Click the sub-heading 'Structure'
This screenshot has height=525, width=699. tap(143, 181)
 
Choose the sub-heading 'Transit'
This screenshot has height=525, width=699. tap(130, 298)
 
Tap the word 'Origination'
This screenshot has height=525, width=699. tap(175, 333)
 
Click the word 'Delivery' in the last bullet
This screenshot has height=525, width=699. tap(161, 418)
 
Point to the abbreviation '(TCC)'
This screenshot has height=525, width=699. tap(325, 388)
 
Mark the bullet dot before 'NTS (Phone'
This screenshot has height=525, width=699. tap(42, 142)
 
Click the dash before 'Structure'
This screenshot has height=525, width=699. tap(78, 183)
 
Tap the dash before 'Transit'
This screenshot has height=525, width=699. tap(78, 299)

· · ·

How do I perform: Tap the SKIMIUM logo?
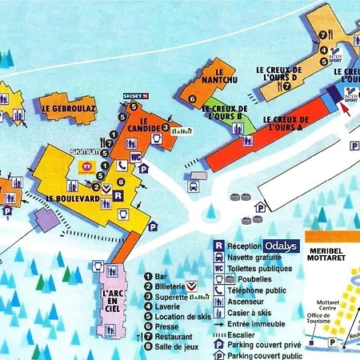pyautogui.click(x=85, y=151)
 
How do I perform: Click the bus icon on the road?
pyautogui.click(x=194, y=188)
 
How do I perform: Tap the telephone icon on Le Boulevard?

· · ·

Can you rewrite only the entries from the line with "Click the word 'Delivery' in the last bullet" up to and including the line with "This screenshot has height=525, width=699. tap(78, 183)", changing "screenshot" to "capture" and leaving everything else unchanged?

== Answer below ==
Click the word 'Delivery' in the last bullet
This capture has height=525, width=699. tap(161, 418)
 
Point to the abbreviation '(TCC)'
This capture has height=525, width=699. tap(325, 388)
 
Mark the bullet dot before 'NTS (Phone'
This capture has height=525, width=699. tap(42, 142)
 
Click the dash before 'Structure'
This capture has height=525, width=699. tap(78, 183)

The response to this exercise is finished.